Excerpted records
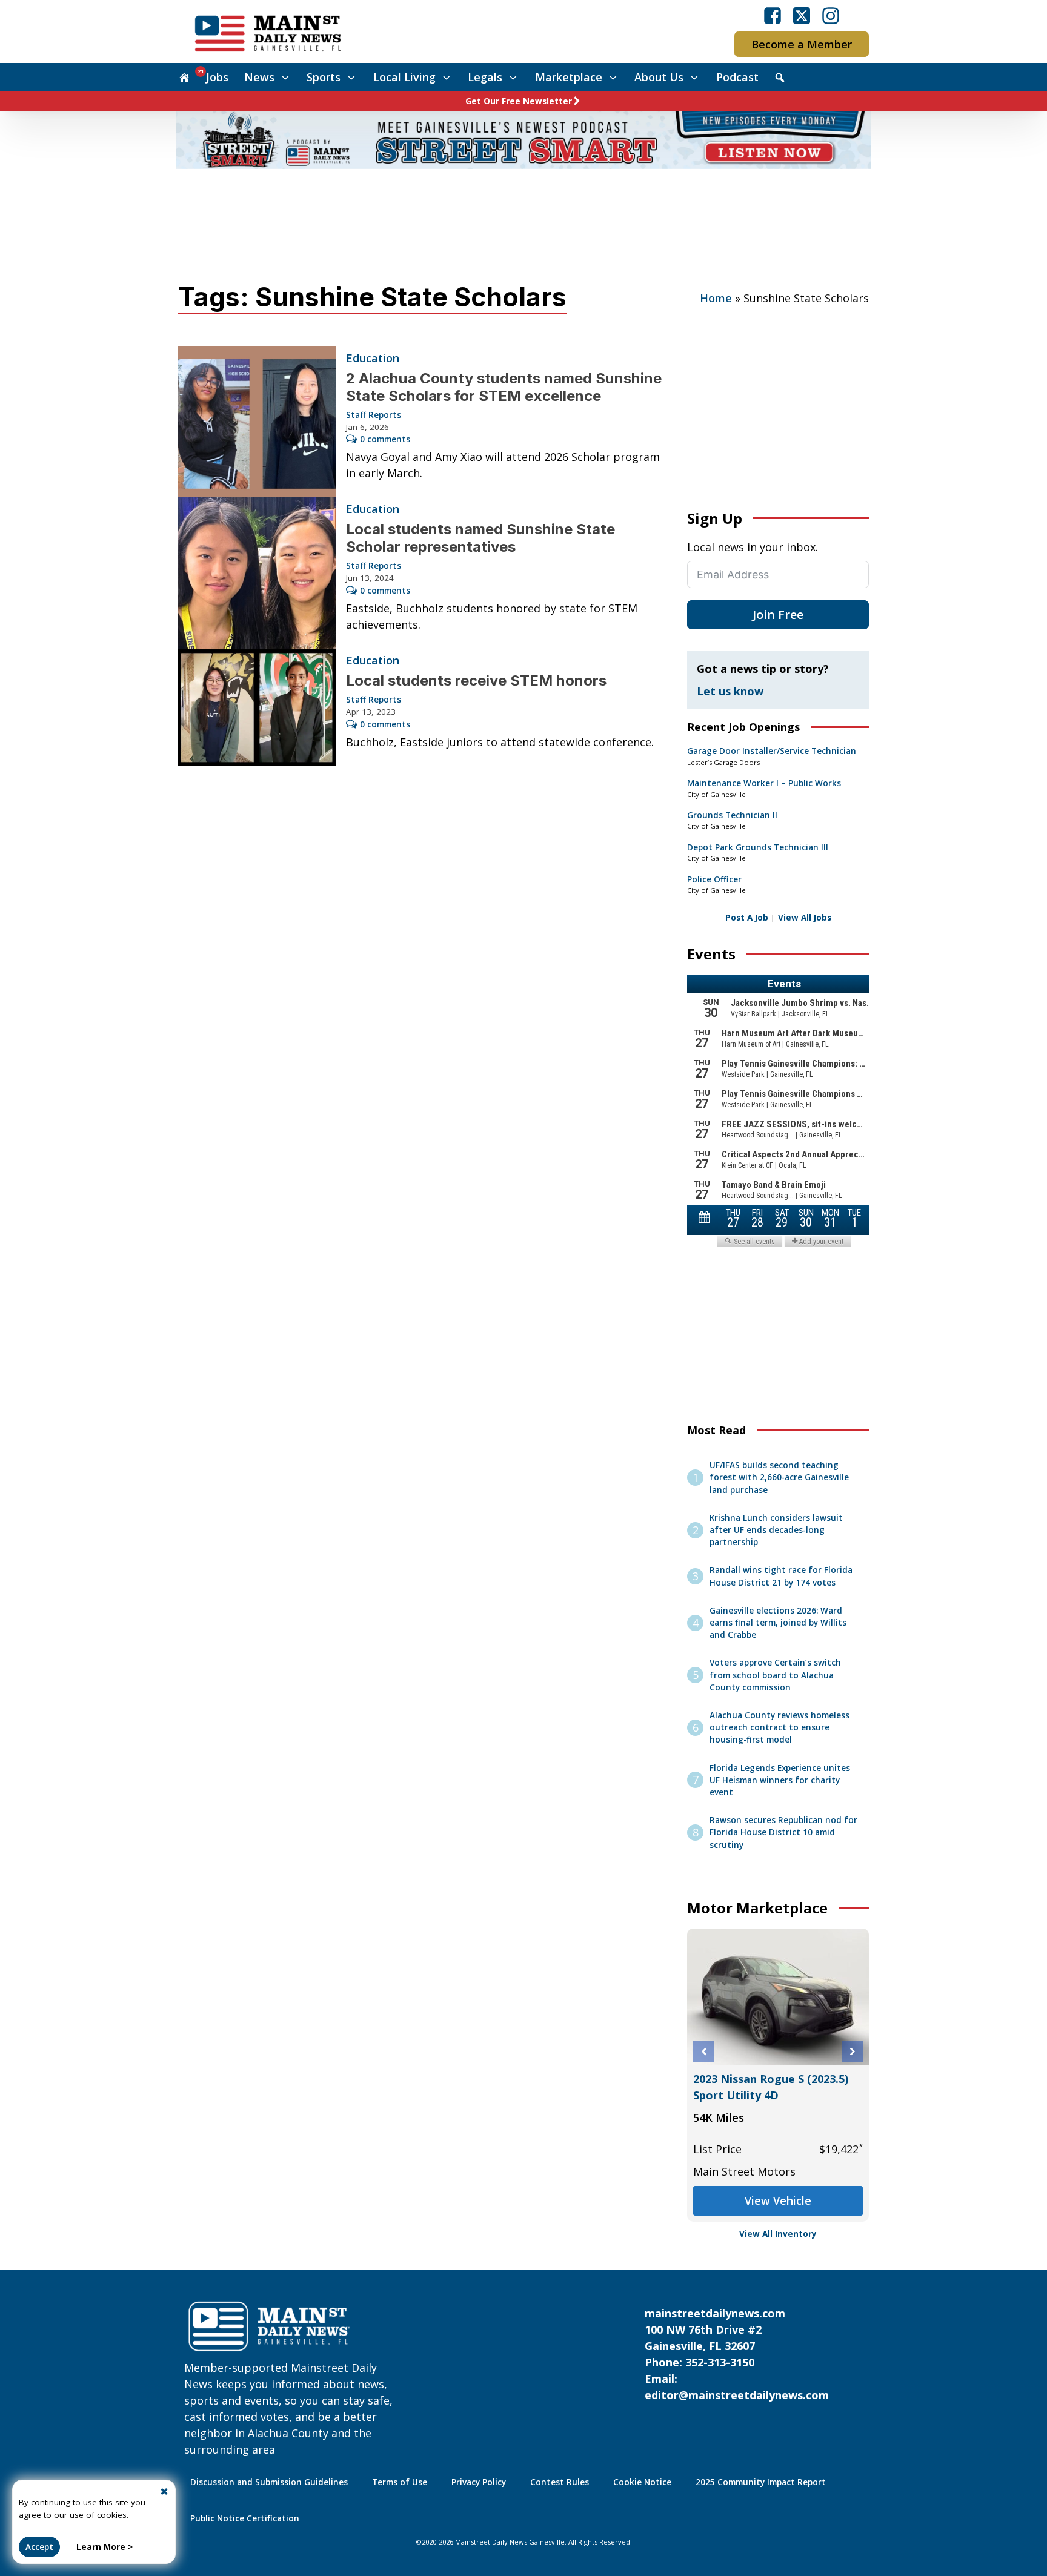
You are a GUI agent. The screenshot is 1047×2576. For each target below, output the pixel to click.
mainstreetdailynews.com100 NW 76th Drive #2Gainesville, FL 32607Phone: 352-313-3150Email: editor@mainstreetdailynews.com (737, 2354)
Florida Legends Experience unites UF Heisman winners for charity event (780, 1780)
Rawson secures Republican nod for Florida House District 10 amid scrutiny (783, 1832)
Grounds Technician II (732, 815)
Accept (39, 2546)
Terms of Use (399, 2482)
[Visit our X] (801, 15)
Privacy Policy (478, 2482)
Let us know (730, 691)
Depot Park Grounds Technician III (757, 847)
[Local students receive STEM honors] (257, 707)
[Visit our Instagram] (830, 15)
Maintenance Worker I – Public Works (764, 783)
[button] (703, 2051)
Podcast (737, 77)
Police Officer (714, 879)
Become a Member (801, 44)
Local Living (404, 77)
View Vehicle (778, 2200)
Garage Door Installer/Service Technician (771, 751)
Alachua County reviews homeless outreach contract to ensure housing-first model (779, 1728)
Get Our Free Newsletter (518, 101)
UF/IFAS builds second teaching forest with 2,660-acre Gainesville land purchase (779, 1477)
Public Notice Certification (244, 2518)
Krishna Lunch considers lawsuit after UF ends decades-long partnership (776, 1530)
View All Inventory (778, 2233)
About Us (658, 77)
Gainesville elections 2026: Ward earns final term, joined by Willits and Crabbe (778, 1623)
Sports (324, 77)
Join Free (778, 614)
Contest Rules (559, 2482)
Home (716, 298)
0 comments (385, 439)
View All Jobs (804, 917)
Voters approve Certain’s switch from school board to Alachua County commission (775, 1675)
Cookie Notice (642, 2482)
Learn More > (104, 2546)
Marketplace (568, 77)
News (259, 77)
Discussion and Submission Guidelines (269, 2482)
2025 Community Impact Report (761, 2482)
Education (372, 358)
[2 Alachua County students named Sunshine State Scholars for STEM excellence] (257, 422)
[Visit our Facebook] (772, 15)
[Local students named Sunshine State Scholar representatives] (257, 573)
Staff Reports (373, 414)
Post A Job (746, 917)
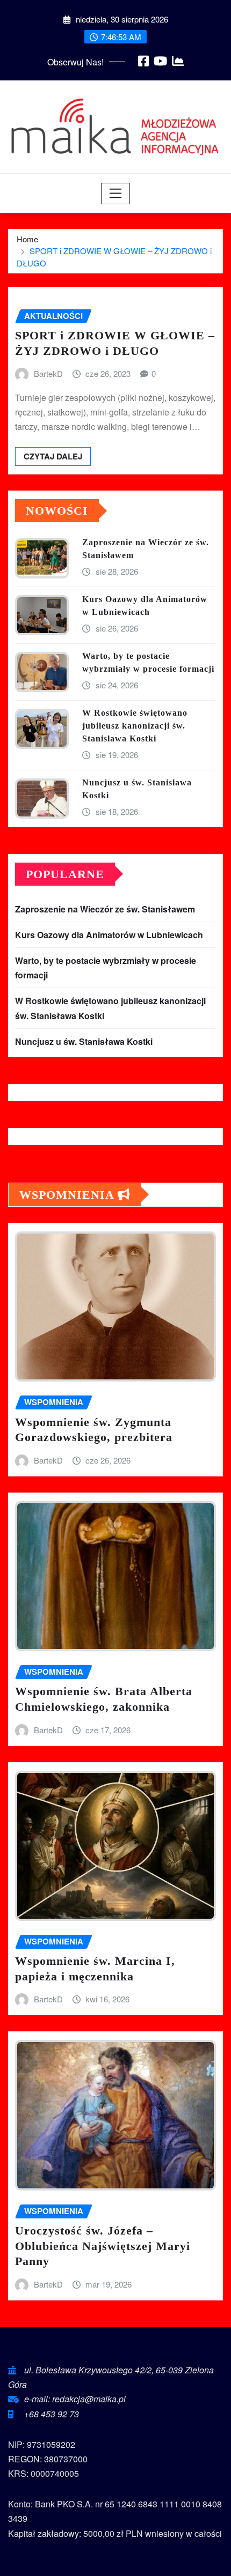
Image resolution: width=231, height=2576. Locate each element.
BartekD (48, 373)
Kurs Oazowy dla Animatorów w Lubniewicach (109, 935)
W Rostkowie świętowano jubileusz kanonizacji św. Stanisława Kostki (134, 725)
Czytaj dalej (53, 456)
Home (27, 238)
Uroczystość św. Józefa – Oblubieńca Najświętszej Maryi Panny (102, 2246)
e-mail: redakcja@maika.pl (75, 2399)
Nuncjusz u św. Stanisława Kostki (84, 1041)
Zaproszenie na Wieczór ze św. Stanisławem (105, 909)
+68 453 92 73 (51, 2414)
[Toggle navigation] (116, 193)
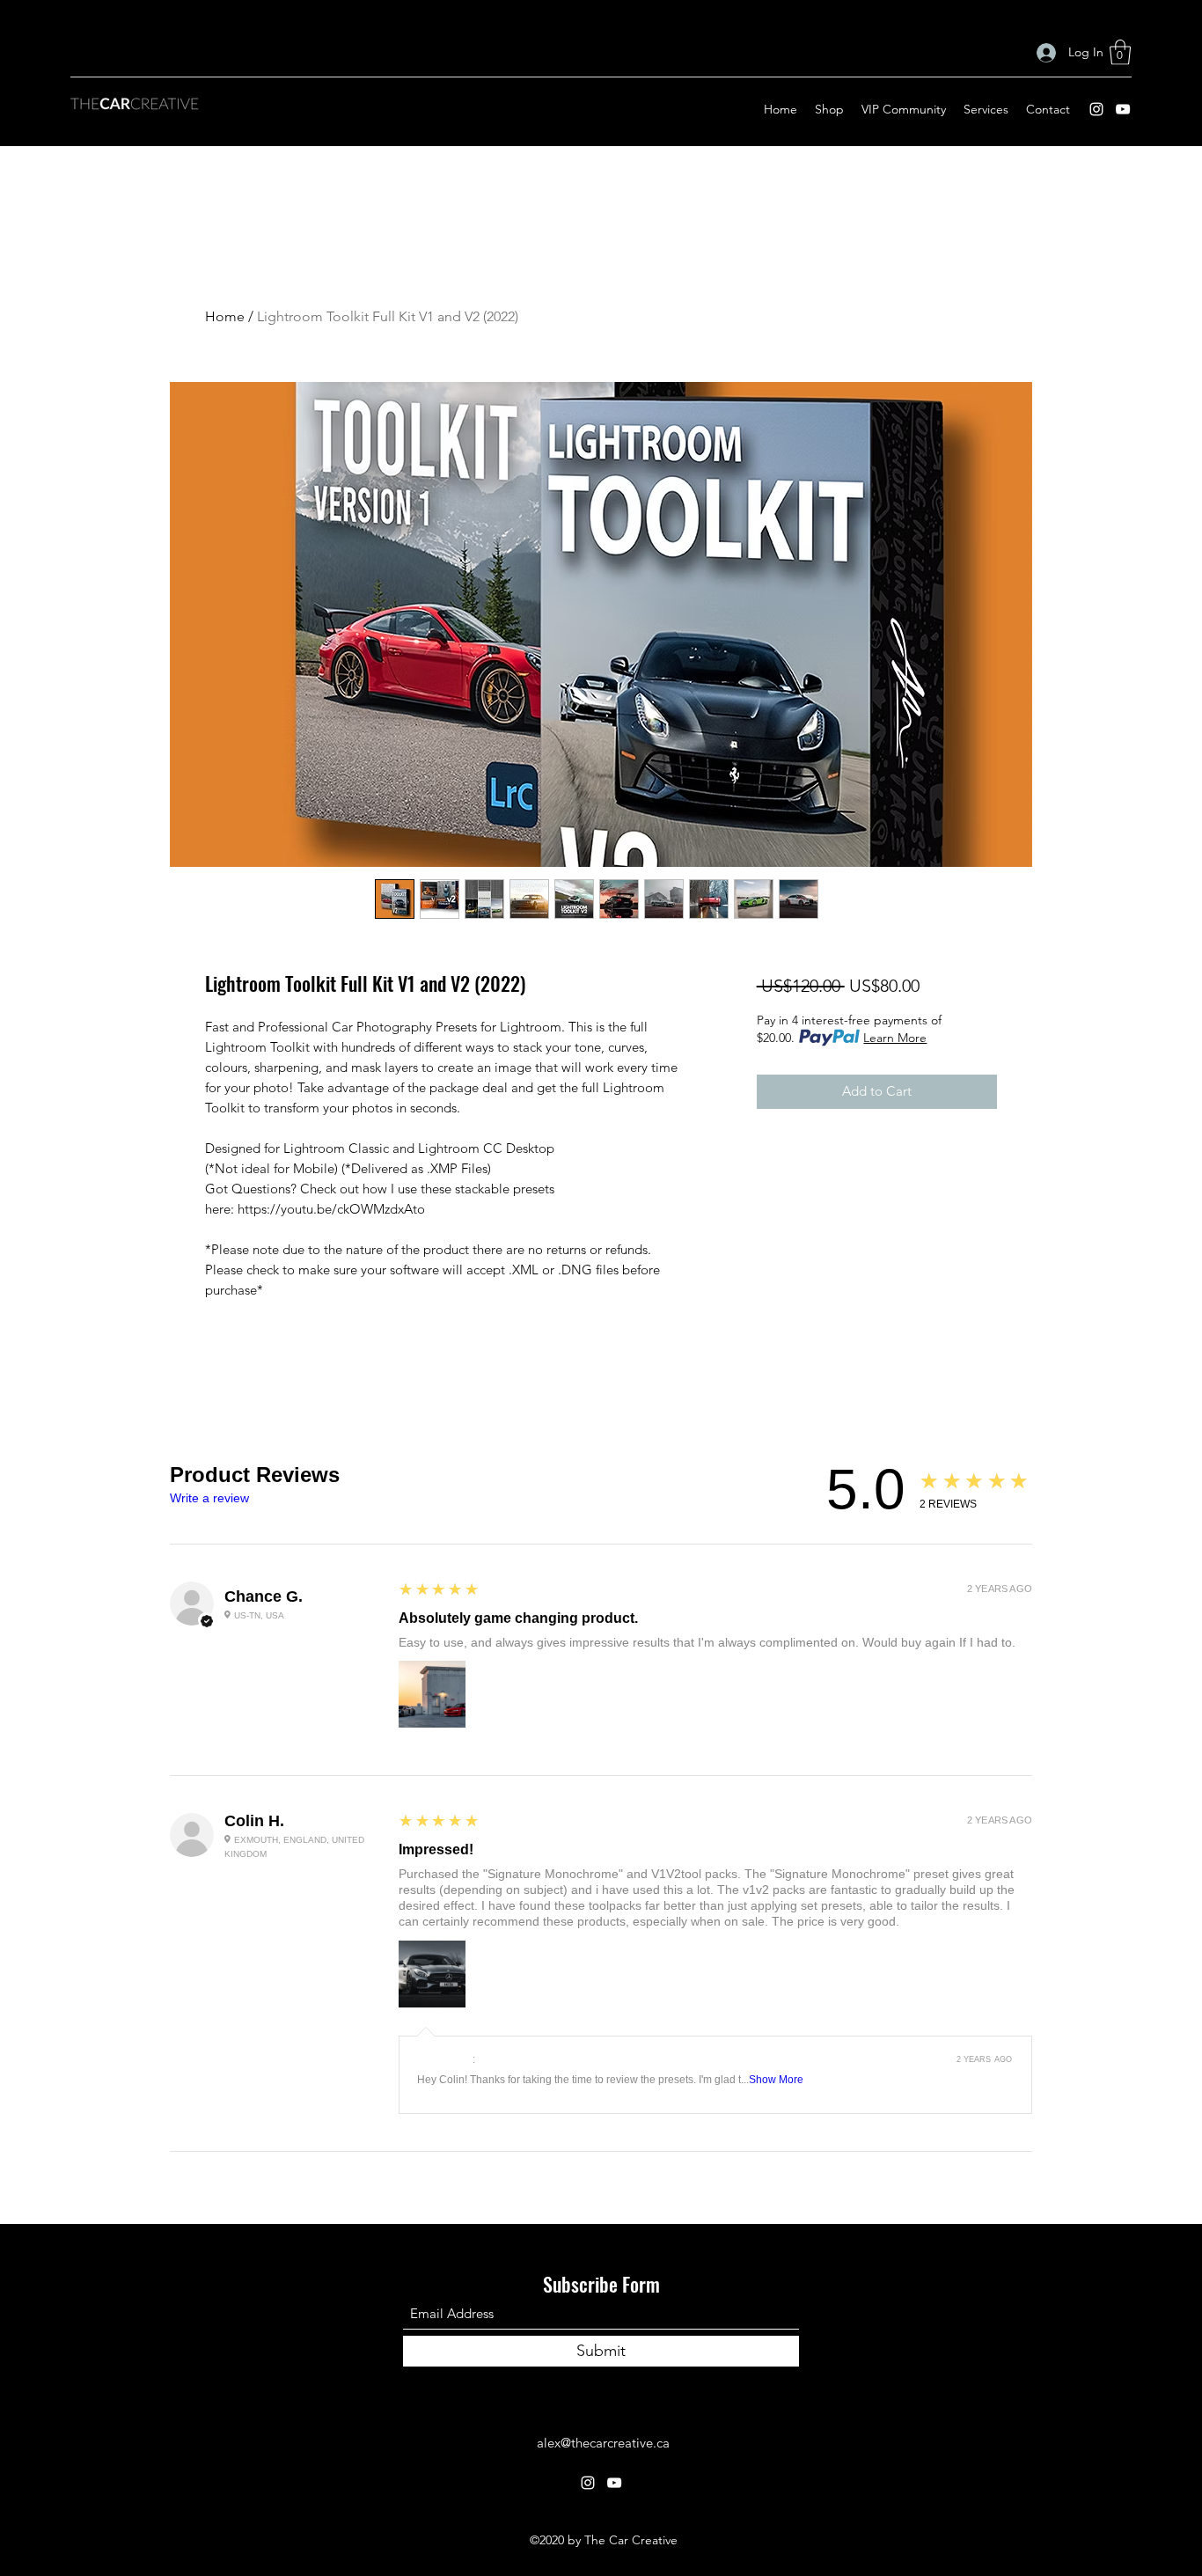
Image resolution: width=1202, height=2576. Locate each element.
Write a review (209, 1498)
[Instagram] (1096, 109)
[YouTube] (1123, 109)
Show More (776, 2079)
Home (225, 316)
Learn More (895, 1038)
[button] (1120, 52)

Exercise goal
Write out the whole listing exactly, and drop the pictures.

Result of the exercise
You are a GUI agent. The screenshot is 1047×2576. For each target below, output the pixel to click.
mainstreetdailynews.com100 NW 76th Drive #2Gainesville, FL 32607Phone: 352-313-3150Email: editor@mainstreetdailynews.com (737, 2354)
Florida Legends Experience unites UF Heisman winners for charity event (780, 1780)
Rawson secures Republican nod for Florida House District 10 amid scrutiny (783, 1832)
Grounds Technician II (732, 815)
Accept (39, 2546)
Terms of Use (399, 2482)
[Visit our X] (801, 15)
Privacy Policy (478, 2482)
Let us know (730, 691)
Depot Park Grounds Technician III (757, 847)
[Local students receive STEM honors] (257, 707)
[Visit our Instagram] (830, 15)
Maintenance Worker I – Public Works (764, 783)
[button] (703, 2051)
Podcast (737, 77)
Police Officer (714, 879)
Become a Member (801, 44)
Local Living (404, 77)
View Vehicle (778, 2200)
Garage Door Installer/Service Technician (771, 751)
Alachua County reviews homeless outreach contract to ensure housing-first model (779, 1728)
Get Our Free Newsletter (518, 101)
UF/IFAS builds second teaching forest with 2,660-acre Gainesville land purchase (779, 1477)
Public Notice Certification (244, 2518)
Krishna Lunch considers lawsuit after UF ends decades-long partnership (776, 1530)
View All Inventory (778, 2233)
About Us (658, 77)
Gainesville elections 2026: Ward earns final term, joined by Willits and Crabbe (778, 1623)
Sports (324, 77)
Join Free (778, 614)
Contest Rules (559, 2482)
Home (716, 298)
0 comments (385, 439)
View All Jobs (804, 917)
Voters approve Certain’s switch from school board to Alachua County commission (775, 1675)
Cookie Notice (642, 2482)
Learn More > (104, 2546)
Marketplace (568, 77)
News (259, 77)
Discussion and Submission Guidelines (269, 2482)
2025 Community Impact Report (761, 2482)
Education (372, 358)
[2 Alachua County students named Sunshine State Scholars for STEM excellence] (257, 422)
[Visit our Facebook] (772, 15)
[Local students named Sunshine State Scholar representatives] (257, 573)
Staff Reports (373, 414)
Post A Job (746, 917)
Image resolution: width=231, height=2576. Locate each element.
BartekD (48, 373)
Kurs Oazowy dla Animatorów w Lubniewicach (109, 935)
W Rostkowie świętowano jubileusz kanonizacji św. Stanisława Kostki (134, 725)
Czytaj dalej (53, 456)
Home (27, 238)
Uroczystość św. Józefa – Oblubieńca Najświętszej Maryi Panny (102, 2246)
e-mail: redakcja@maika.pl (75, 2399)
Nuncjusz u św. Stanisława Kostki (84, 1041)
Zaproszenie na Wieczór ze św. Stanisławem (105, 909)
+68 453 92 73 (51, 2414)
[Toggle navigation] (116, 193)
Image resolution: width=1202, height=2576. Locate each element.
Write a review (209, 1498)
[Instagram] (1096, 109)
[YouTube] (1123, 109)
Show More (776, 2079)
Home (225, 316)
Learn More (895, 1038)
[button] (1120, 52)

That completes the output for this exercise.